Boko Haram a revendiqué mardi l’enlèvement de plusieurs centaines de lycéens dans le nord-ouest du Nigeria, une annonce qui a « dévasté » leurs parents et pourrait marquer un tournant important dans l’expansion du groupe jihadiste.
Les autorités affirment que 333 adolescents sont toujours portés disparus depuis l’attaque de leur pensionnat à Kankara dans l’État de Katsina (nord-ouest), dans la nuit de vendredi à samedi.
Dans un message vocal diffusé selon les canaux traditionnels du groupe jihadiste, un homme se présentant comme Abubakar Shekau, chef historique de Boko Haram, a affirmé que ses « frères sont derrière l’enlèvement à Katsina ».
Le nombre de lycéens actuellement entre leurs mains n’était pas clair, certains d’entre eux ayant réussi à s’échapper lors de l’attaque et pouvant s’être perdus dans la campagne environnante au moment de leur fuite. Mais de nombreuses sources locales assurent qu’ils seraient plus de 500 à être toujours introuvables.
Mardi, des dizaines de parents s’étaient réunis non loin de l’école publique vide de Kankara, et attendaient à l’ombre d’un grand manguier et sur le pas de la mosquée, d’avoir des informations sur la disparition de leurs enfants.
« L’annonce de la revendication de Boko Haram a détruit tous les espoirs que j’avais de revoir mon fils bientôt », a confié un père de famille, Ahmed.
Une centaine d’assaillants à moto
« Nous pensions qu’ils avaient été enlevés par des bandits qui auraient réclamé une rançon, mais maintenant que c’est Boko Haram, ça change tout », s’est-il désolé. « Nous sommes dévastés ».
Sur Twitter, le gouverneur de l’État de Katsina, Aminu Bello Masari, a assuré que des « discussions » étaient en cours avec les kidnappeurs « pour assurer leur sécurité et leur retour dans leur famille ».
Plus d’une centaine d’hommes armés à moto ont attaqué cette école publique rurale et alors que certains lycéens ont réussi à s’échapper, d’autres ont été rattrapés, séparés en plusieurs groupes et emmenés par des assaillants, selon des témoins et des survivants.
Bien que ce kidnapping de masse ait ravivé le spectre de l’enlèvement de Chibok en 2014, lorsque 276 jeunes filles avaient été enlevées en pleine nuit dans leur internat, il avait été d’abord été attribué à des « bandits » agissant à priori sans motivation idéologique ni religieuse.

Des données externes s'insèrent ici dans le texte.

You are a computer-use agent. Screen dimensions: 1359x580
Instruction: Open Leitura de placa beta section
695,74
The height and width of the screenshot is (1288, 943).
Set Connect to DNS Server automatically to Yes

En effet, les kidnappings contre rançon sont monnaie courante dans cette partie du Nigeria, et des groupes armés terrorisent les populations, volent leur bétail et leur village pour des raisons financières. « Nous avons vu certains groupes prêter allégeance à Shekau ces derniers mois », note Idayat Hassan, du Centre pour la Démocratie et le Développement, think-tank basé à Abuja.
Bulama Bukarti, analyste pour l’Afrique subsaharienne à l’Institut Tony Blair, explique en effet que « Shekau n’a pas déployé de combattants, mais a tissés des liens avec les bandits pour s’implanter dans le nord-ouest du pays », à des centaines de kilomètres de leur bastion, sur les pourtours du lac Tchad.

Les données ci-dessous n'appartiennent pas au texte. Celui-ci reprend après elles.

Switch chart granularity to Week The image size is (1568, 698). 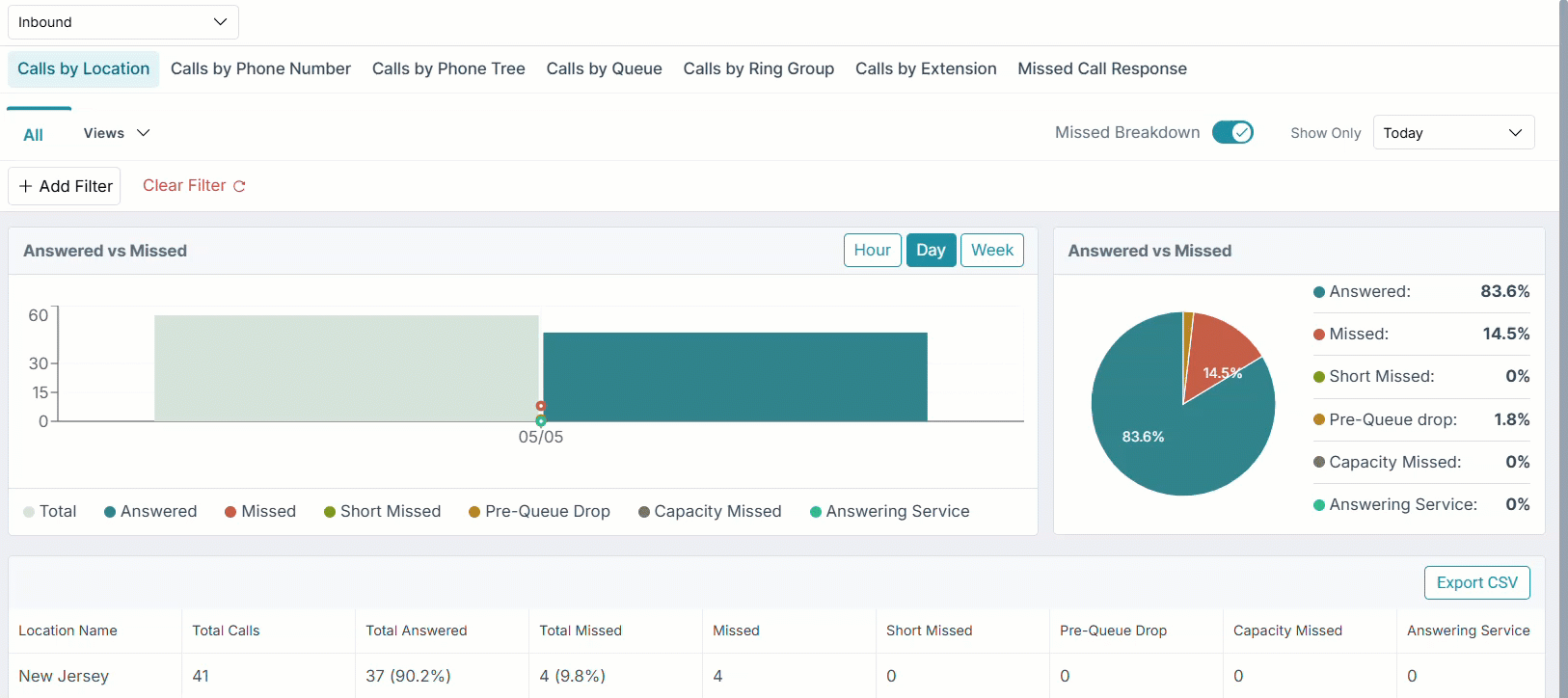click(x=992, y=251)
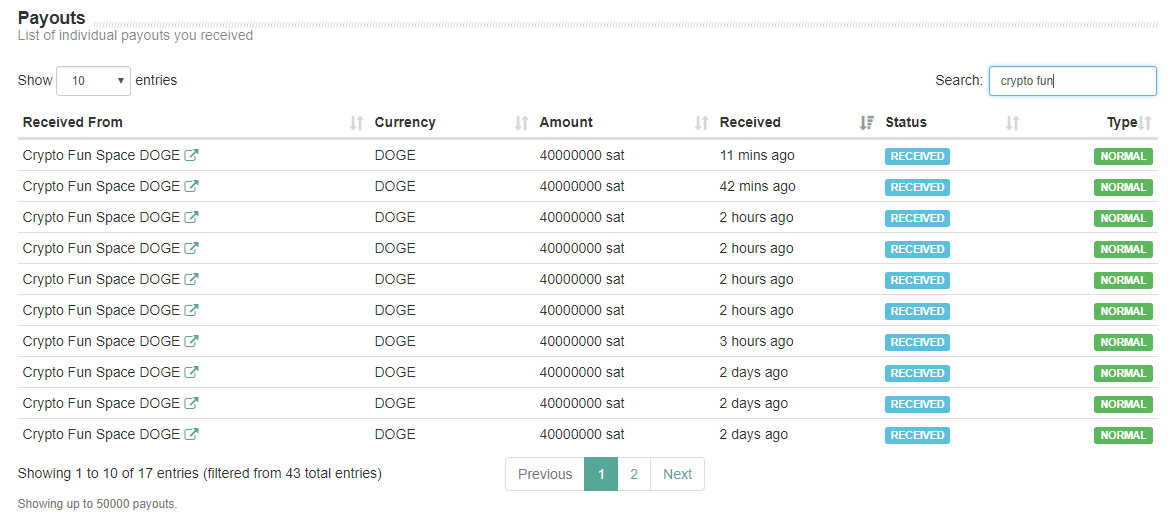The width and height of the screenshot is (1174, 521).
Task: Click the Previous page button
Action: 545,475

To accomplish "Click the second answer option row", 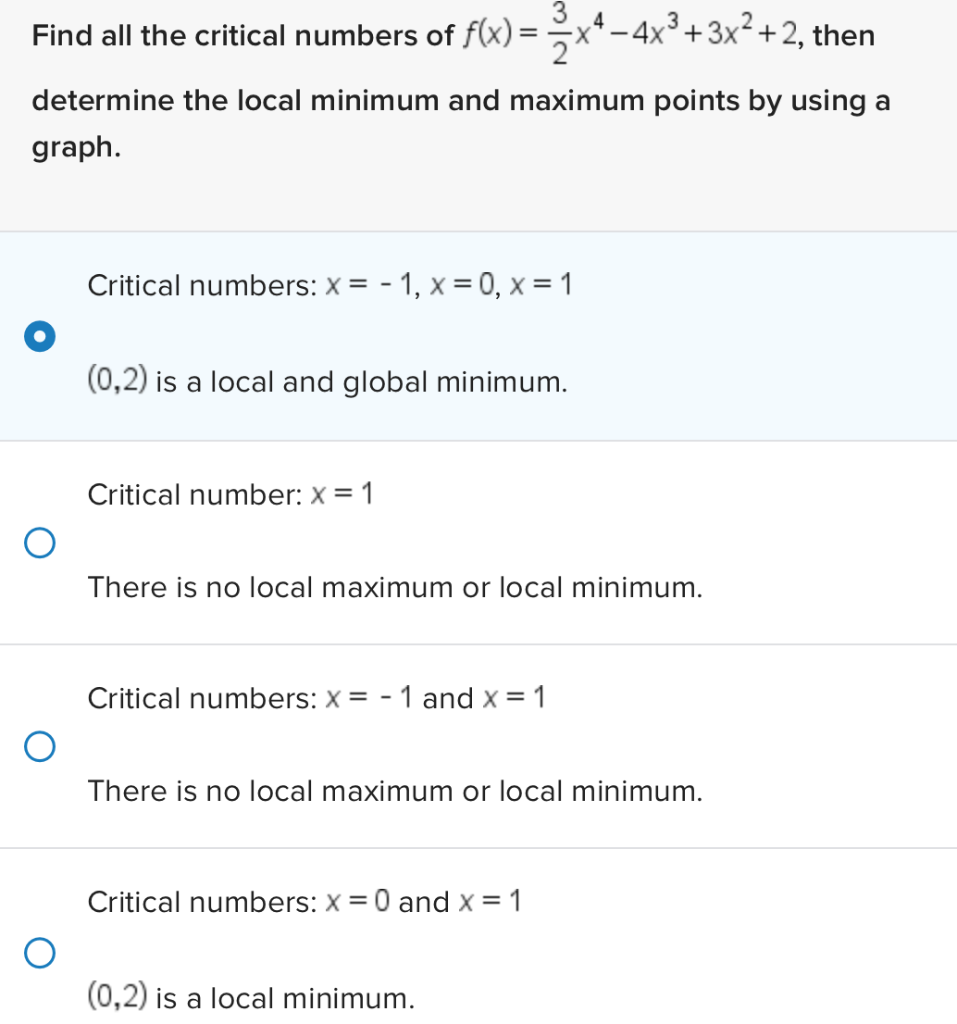I will [400, 542].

Jonction avec les groupes sahéliens
« Le nord-ouest du Nigeria est à la jonction entre le territoire où opère habituellement Boko Haram (nord-est du Nigeria) le Sahel, où d’autres groupes jihadistes étendent leur influence », explique cet expert en sécurité. « Si cette région tombe entre les mains des jihadistes, cela connecterait tout le Sahel au Lac Tchad », s’inquiète-t-il.
Depuis 2016, le groupe Boko Haram s’est divisé en deux factions : celle d’Abubakar Shekau, le chef historique du groupe, et l’État islamique en Afrique de l’Ouest (Iswap), affilié à Daech. De leur côté, les groupes jihadistes évoluant au Sahel sont pour certains affiliés à Al-Qaïda, pour d’autres à Daech.
Le président Muhammadu Buhari, lui-même originaire de Katsina et qui était d’ailleurs en visite chez lui le week-end dernier au moment de l’enlèvement, a condamné l’attaque et ordonné le renforcement de la sécurité dans toutes les écoles. Les établissements scolaires ont également été fermés dans la province.
La présidence avait affirmé dès samedi que l’armée avait localisé « le repaire des bandits », ajoutant qu’une opération militaire était en cours.